I take it this means be a programmer with significant experience? It would be great too get a fulfilling job that pays the equivalent of a FAANG salary for junior devs, but I don't see anything like that available to me. I guess that'll be one of the good things of becoming an older programmer...


That’s the trouble with these jobs, there are not a lot of them to go around.


Is there any company that fits your criteria? I can't think of a single company that pays "very well" and does not do questionable things.

EDIT: I do not necessarily mean "questionable" here in a moral sense, more so you disagree with it or find it questionable yourself, however your interests may lie.


I didn't say anything about wanting to work for a company that does good or valuable things.

I just don't believe in the mission.

I wouldn't work in certain industries like gambling or tobacco but apart from that I really need the work to be interesting (this is critical), but I just don't feel inspired by the founders goal/mission of "changing the world through being the X of Y".


If anything it's belief in the mission that correlates negatively with financial gain. Non-profits, and companies with verifiably altruistic motives (as opposed to fake altruistic motives), do tend to shave you, but only a little. In non-profits it depends on how well funded they are, so I wouldn't be too quick to write it off.


Working for a non-profit doesn't necessarily mean you won't be paid well.

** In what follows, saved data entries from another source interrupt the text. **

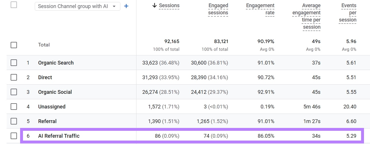
Task: Click the Direct channel label
Action: tap(45, 77)
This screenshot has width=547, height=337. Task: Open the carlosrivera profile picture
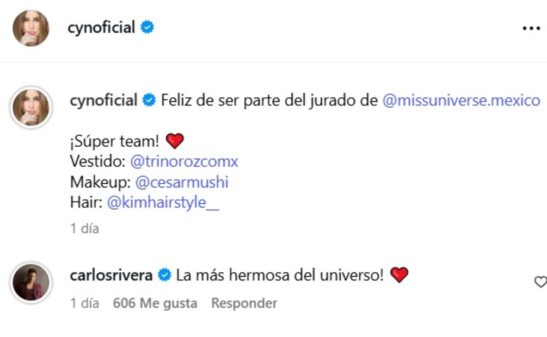tap(31, 282)
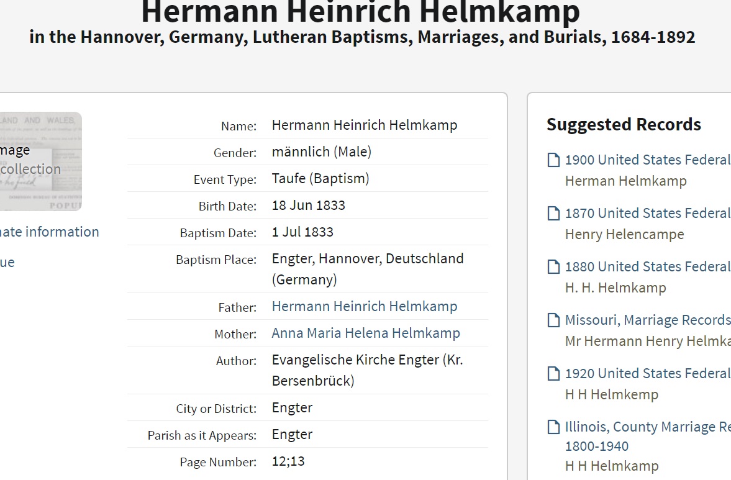Click the document icon beside 1900 United States Federal
The width and height of the screenshot is (731, 480).
tap(553, 160)
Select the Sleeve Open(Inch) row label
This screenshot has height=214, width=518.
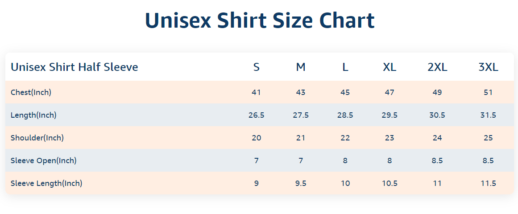tap(44, 161)
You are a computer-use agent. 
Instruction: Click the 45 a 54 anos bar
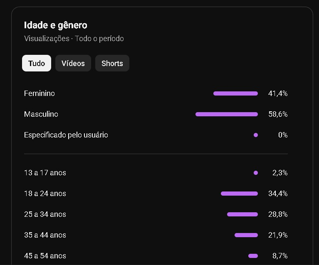[253, 256]
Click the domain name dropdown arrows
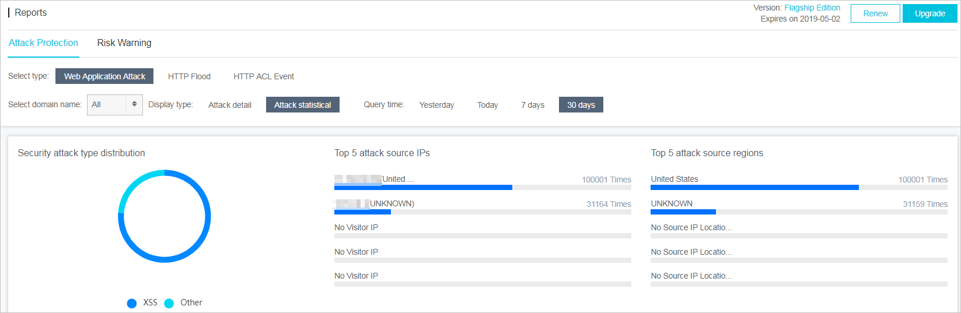The image size is (961, 313). coord(134,104)
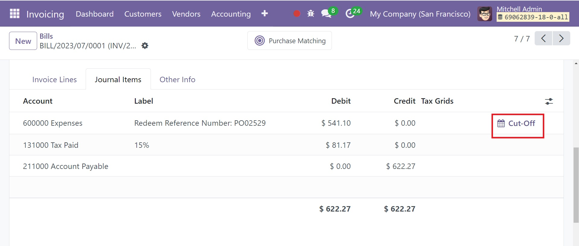
Task: Open the Other Info tab
Action: (x=177, y=79)
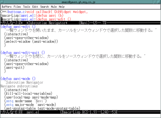Click the Subroutine Navigator mode line
The height and width of the screenshot is (118, 161).
pos(81,23)
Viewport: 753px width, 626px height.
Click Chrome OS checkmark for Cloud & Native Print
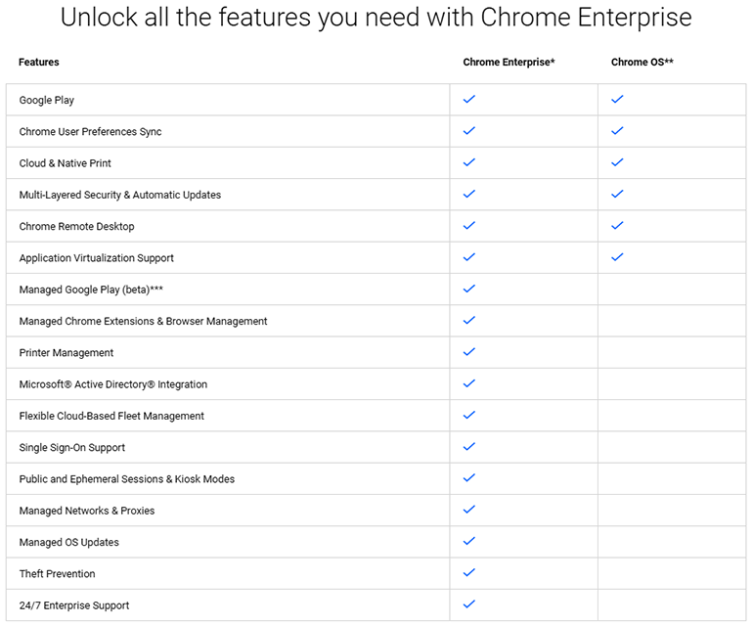coord(617,162)
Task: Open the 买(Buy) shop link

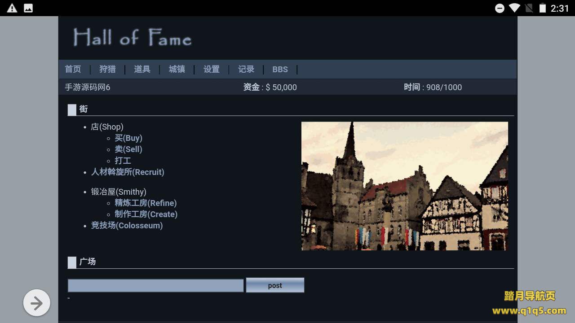Action: (x=128, y=138)
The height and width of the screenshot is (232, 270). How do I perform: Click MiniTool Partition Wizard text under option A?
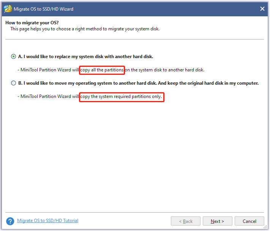tap(46, 70)
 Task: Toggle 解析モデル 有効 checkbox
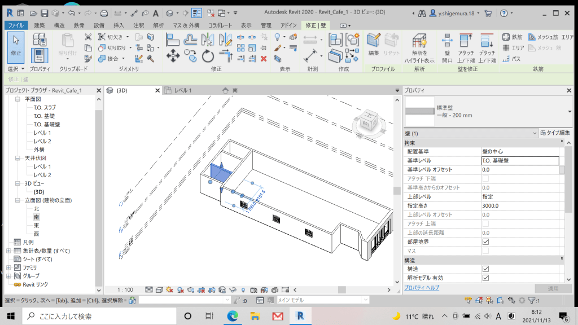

Although I can't find anything comparing software development salaries amongst non profits and your standard corporations, I did find stats showing that for profit companies have a higher salary- about 30% higher on average (much higher for top level execs).


I so wish I'd realized how inconsequential were the 'missions' of the companies I pointlessly devoted my life to in my twenties


I'm all for this. I work with two engineers who are just like this and they do a fantastic job. It doesn't bother me or our CEO at all that they might not buy into the culture or the mission as much as our younger folks.


Yep. I'm 51. Doing cutting edge GPU/Vision/VR work. Work mostly from home, but travel to Silicon Valley every week. Maybe someday they can put my brain in a jar and I could keep this up indefinitely.


I agree.... the API should hopefully be consistent, and this is more important still for APIs consumed by third parties, but for your internal projects - just get the damn thing to work.

Perfect REST API's are a total waste of time when building stuff for internal consumption.


My latest project doesn't use REST.

It just talks directly to AWS Lambda functions.

What a relief.... so quick to get things done, no pointless definition and specification and no longer any need to built yet another layer of abstraction into my application.

I'm not saying there isn't a place for REST and HTTP APIs but I'm just glad that for this project I have been able to avoid all that entirely. HUGE productivity boost.

My theory on software development is that any technology that can be replaced by something more simple will eventually disappear in favor of that alternative. REST falls into that category. The future looks more like GraphQL.